Improving performance of iterative solvers with the AXC format using the Intel Xeon Phi

This work is focused on the application of the new AXC format in iterative algorithms on the Intel Xeon Phi coprocessor to solve linear systems by accelerating the sparse matrix-vector (SpMV) product. These algorithms are the Conjugate Gradient (CG) and the Biconjugate Gradient Stabilised (BiCGS) methods used to solve symmetric and non-symmetric linear systems. Two highly efficient formats were selected to compare the AXC format: the Compressed Sparse Row (CSR) format and the Sliced ELLPACK-C- α (SELL-C- α) format. The evaluation process consists of two phases. The first phase is focused on the performance comparison of the SpMV kernels alone. The second phase compares the performance of the solvers with the different kernels integrated within them. As this work is oriented to explore the full capabilities of the Intel Xeon Phi architecture, the Intel’s intrinsic instructions set were used to code the kernels for the AXC and SELL-C- α formats and compared with the Intel’s MKL optimal implementation of the CSR format.

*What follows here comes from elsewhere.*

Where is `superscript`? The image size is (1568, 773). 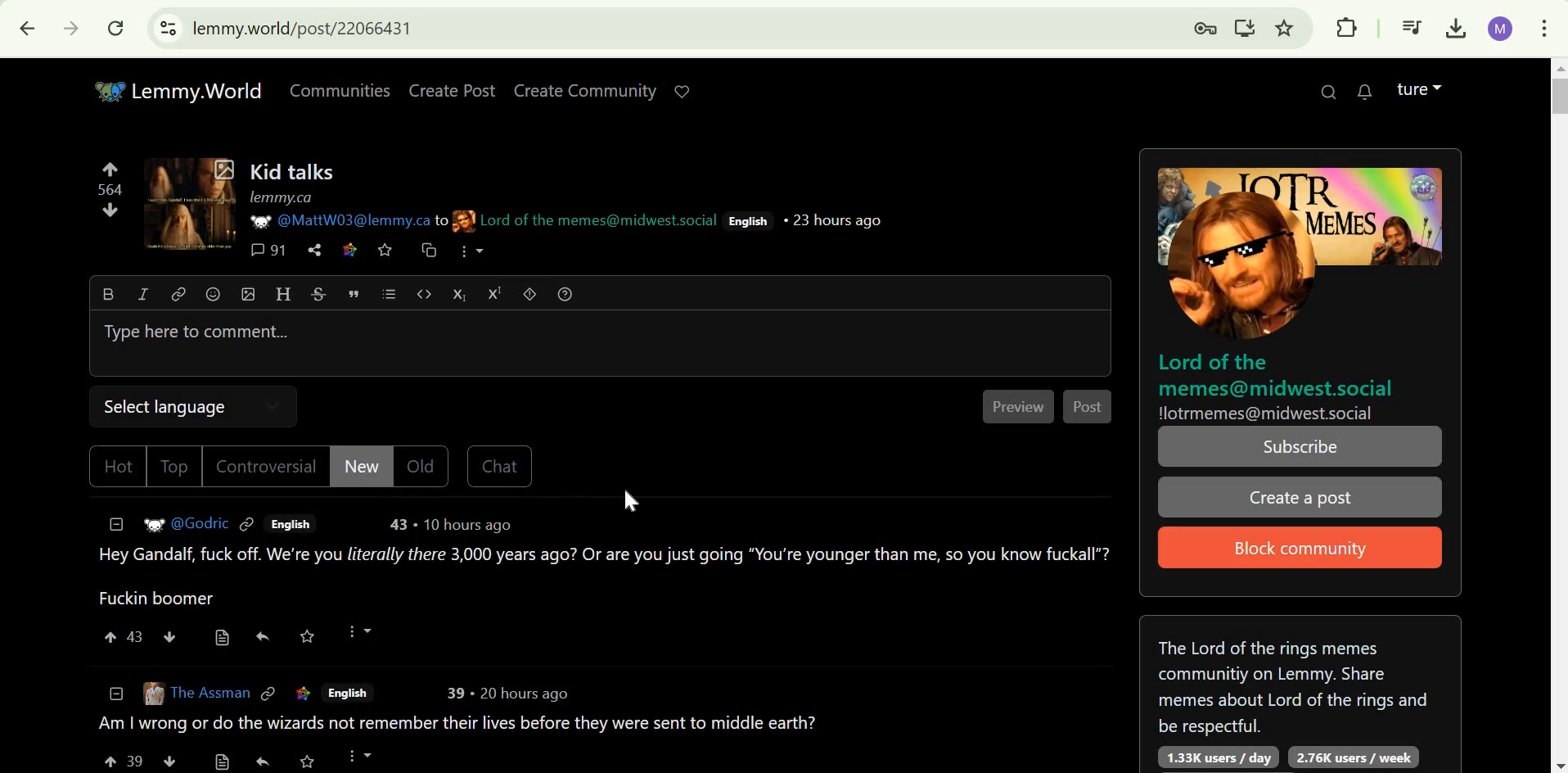 superscript is located at coordinates (496, 293). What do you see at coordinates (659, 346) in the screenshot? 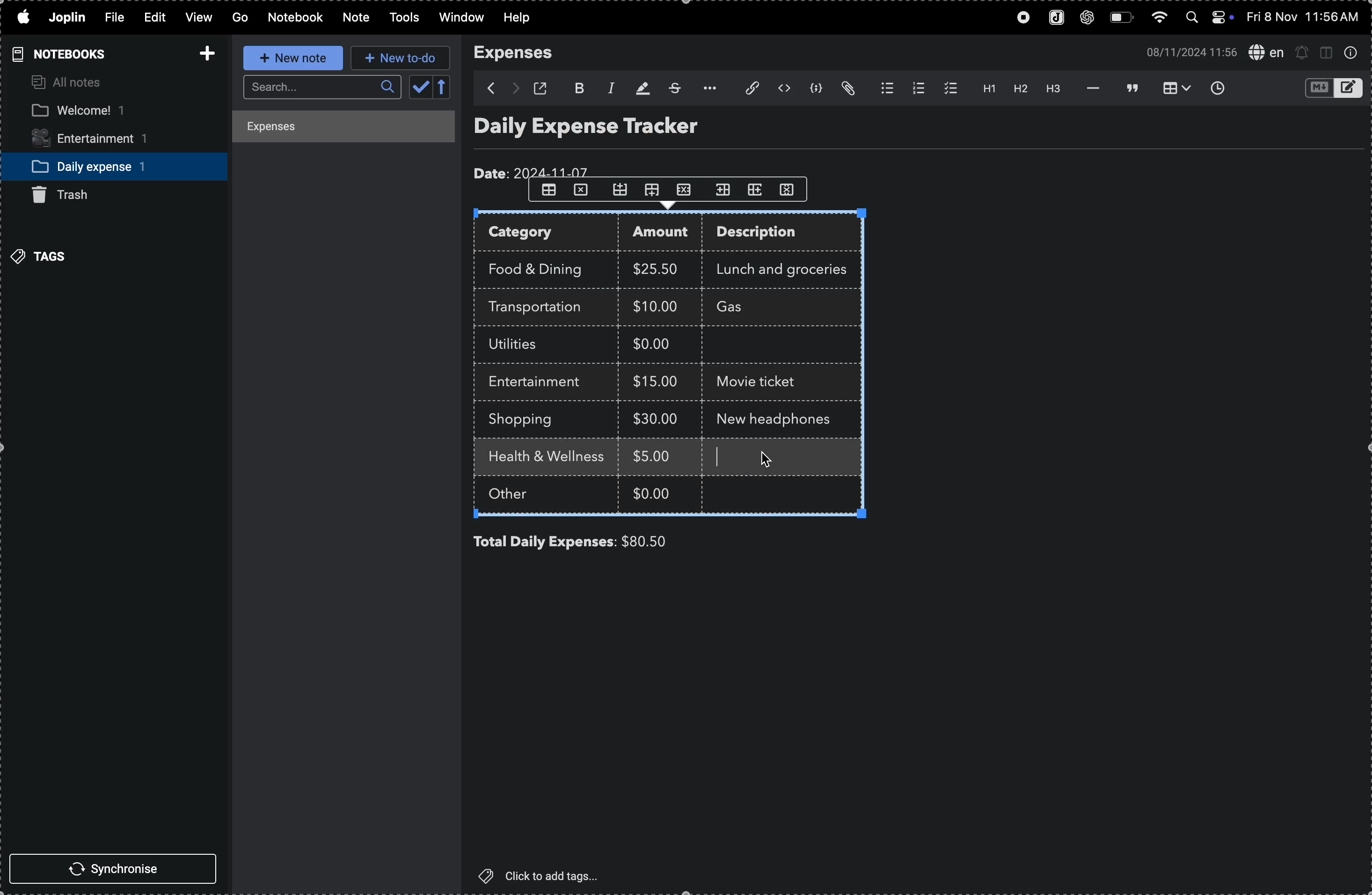
I see `$0.00` at bounding box center [659, 346].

Numerical results demonstrate that the AXC format achieves the higher average performance 15.9 GFLOPS against the 5.5 GFLOPS for the SELL-C- α format and 8.4 GFLOPs for the MKL CSR format, and it also have the lowest variability when performing the SpMV product alone. Results also show that the AXC format achieves up to 6.5 ×, 1.5 × and 1.9 × greater performance over the MKL CSR format, its closest competitor, for the SpMV product, the CG and the BiCGS algorithms, respectively.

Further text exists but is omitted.